Stand: 27.12.2018 09:47 Uhr

"Shoplifters" - ein Film, der die Familie feiert

Der japanische Meisterregisseur Hirokazu Kore-eda hat schon viele Preise gewonnen. Im vergangenen Mai jedoch wurde seine Laufbahn gekrönt: mit dem Gewinn der Goldenen Palme von Cannes für seinen Film "Shoplifters" - der nun in die Kinos kommt.

Dieser Film ist so unaufgeregt wie die Musik, die ihn trägt. Dabei stellt er große Fragen: Was macht eine Familie aus? Ist Verwandtschaft eine Frage der Abstammung oder des Gefühls, der seelischen Verbundenheit? Und gibt es Bindungen, die viel stärker als Blutsbande sind? Im Zentrum von "Shoplifters", dem neuen Meisterwerk des japanischen Regisseurs Hirokazu Kore-eda steht eine Familie, die ihren Lebensunterhalt durch Ladendiebstähle bestreitet. Zwischen Diebeszügen und dem genüsslichen Verspeisen der erbeuteten Lebensmittel läuft der Truppe ein vierjähriges Mädchen zu: Yuri. Und wie es sich gehört, wird das blasse kleine Wesen erst einmal verköstigt.

Yuri ist unterernährt und voller blauer Flecken. Dass das kleine Mädchen misshandelt wurde, wird von den Familienmitgliedern wie nebenbei registriert. Ebenso beiläufig wird Yuri in den Alltag integriert, der sich in dem einen Zimmer eines kleinen altjapanischen Häuschens abspielt. Hier leben Mutter, Vater und Großmutter mit dem zwölfjährigen Sohn und der halbwüchsigen Tochter zusammen - und nun auch mit Yuri.

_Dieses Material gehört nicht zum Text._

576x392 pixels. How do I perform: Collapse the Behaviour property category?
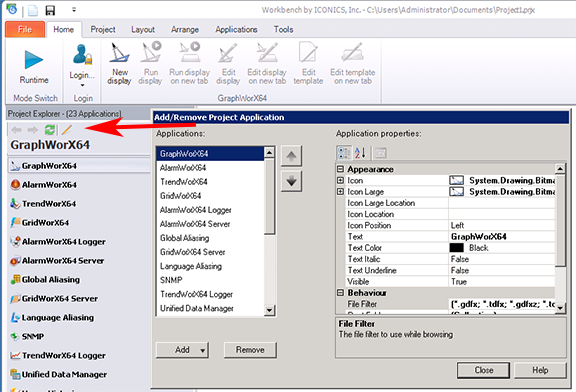pyautogui.click(x=341, y=292)
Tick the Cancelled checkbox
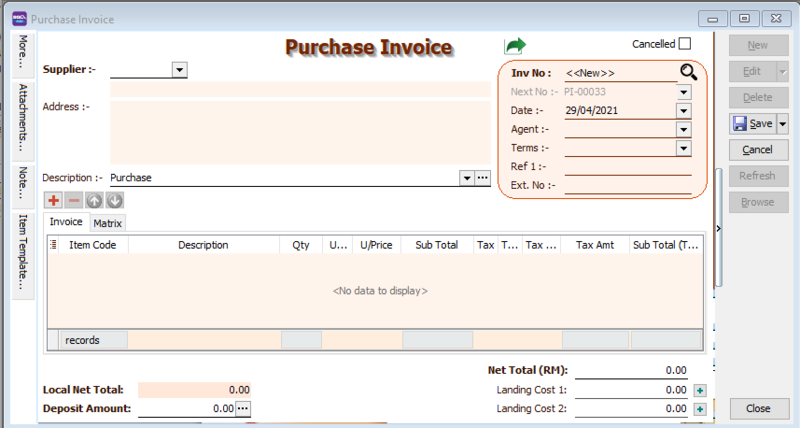 (685, 44)
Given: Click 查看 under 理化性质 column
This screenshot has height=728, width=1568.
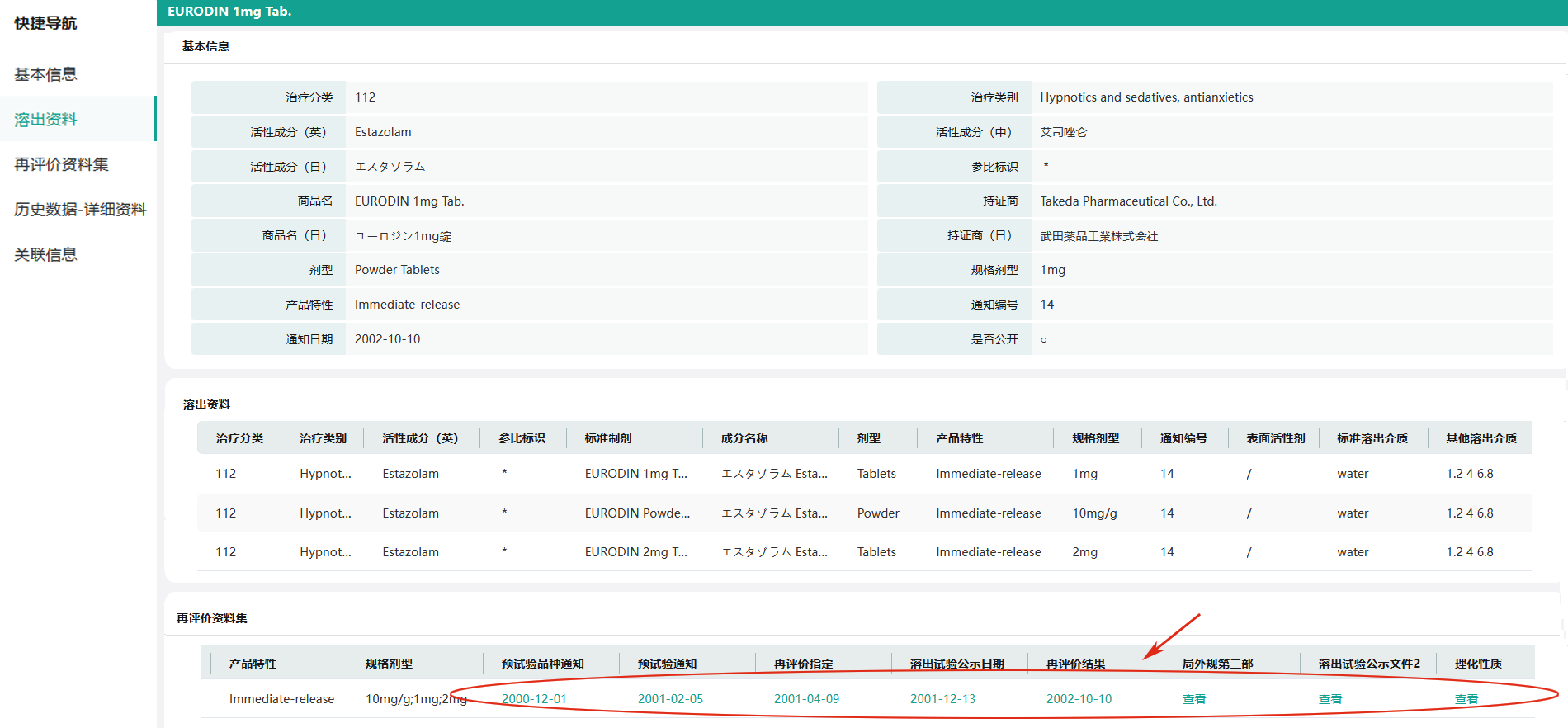Looking at the screenshot, I should (x=1466, y=699).
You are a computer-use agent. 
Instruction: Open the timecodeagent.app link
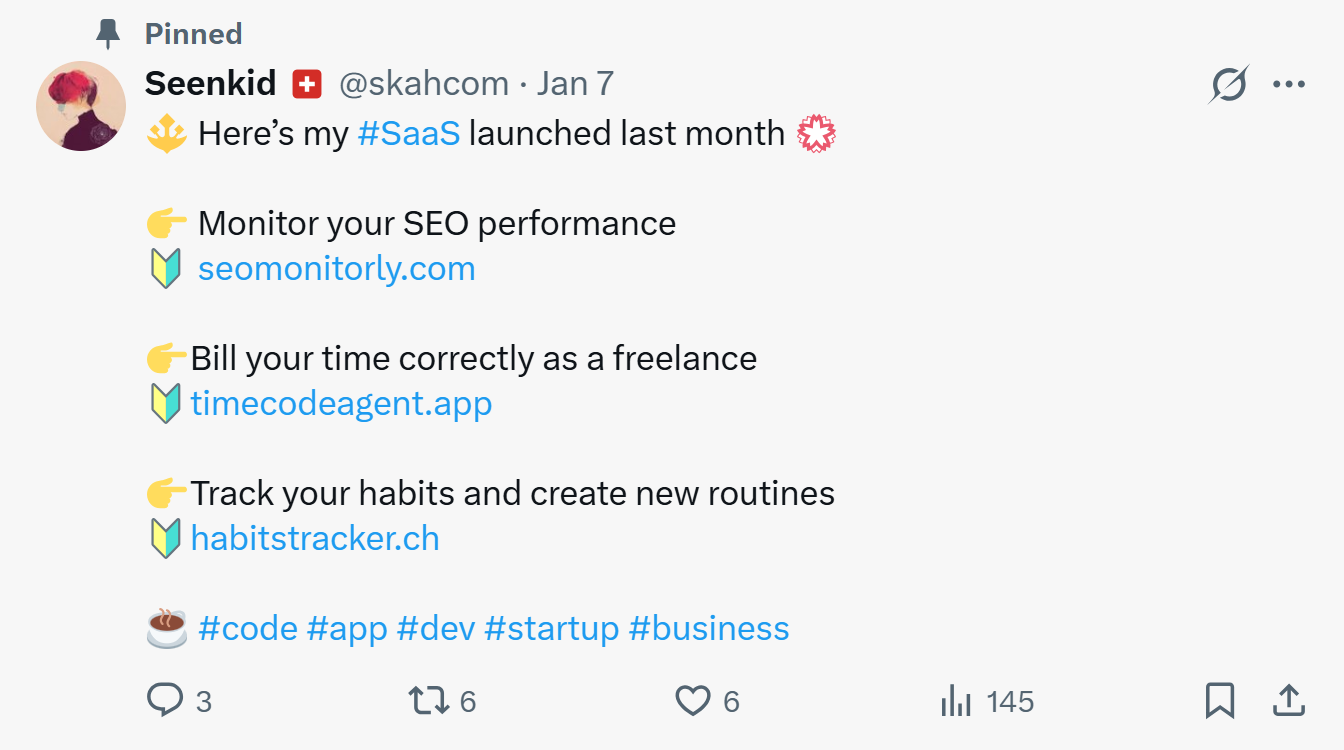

Ausführlich zeigt Kore-edas Film die Diebeszüge der Familie, die ausgeklügelten Techniken des Klauens: das Warten auf den richtigen Moment, das Ablenkens der Supermarktangestellten, das Einstecken, Verstecken. Man könnte sagen, dass hier in aller Ruhe ein Berufsstand vorgeführt wird. Die Familie stiehlt nur, was sie braucht. Abends, beim Essen kommen alle wieder zusammen. Alles scheint idyllisch, friedlich zu sein. Doch dann dringen plötzlich Fernsehnachrichten über das neue Familienmitglied ins Wohnzimmer.

In Kore-Edas Film ist Liebe am Werk

Selbstverständliche Empathie, Warmherzigket, Zärtlickeit, Herzensgüte - das sind die Werte, für die die Familie der Ladendiebe steht. Jeder kümmert sich auf seine Weise um den Neuzugang. Yuri wird als Enkelin, als neues Geschwisterchen behandelt. Und die Familienmutter wird noch einmal Mutter. Etwa, wenn sie Yuri erklärt, wie sie mit Misshandlungen umgehen soll.

Irgendwann deutet sich in Kore-edas Film an, dass die Filmfamilie vielleicht gar nicht durch Verwandtschaft verbunden ist. Aber wen schert das eigentlich? Schließlich ist hier Liebe am Werk. Und die eine, unbeschwerte Reise ans Meer, ist wirklich ein Familienausflug. Mit allem, was dazu gehört: Eis essen, am Strand herumtollen, sich in der vertrauten Präsenz der anderen wiegen.

Der ideale Weihnachtsfilm

Irgendwann wird sich die kleine Diebesgemeinschaft und Sehnsuchtsfamilie nicht mehr von der Außenwelt abschotten können. Und das bedeutet: Paragrafen, Schuldzuweisungen, die Konfrontation mit den Normen der Gesellschaft. Oder auch das Unverständnis des verhörenden Polizisten gegenüber einem Outlaw, der seine eigenen Werte lebt.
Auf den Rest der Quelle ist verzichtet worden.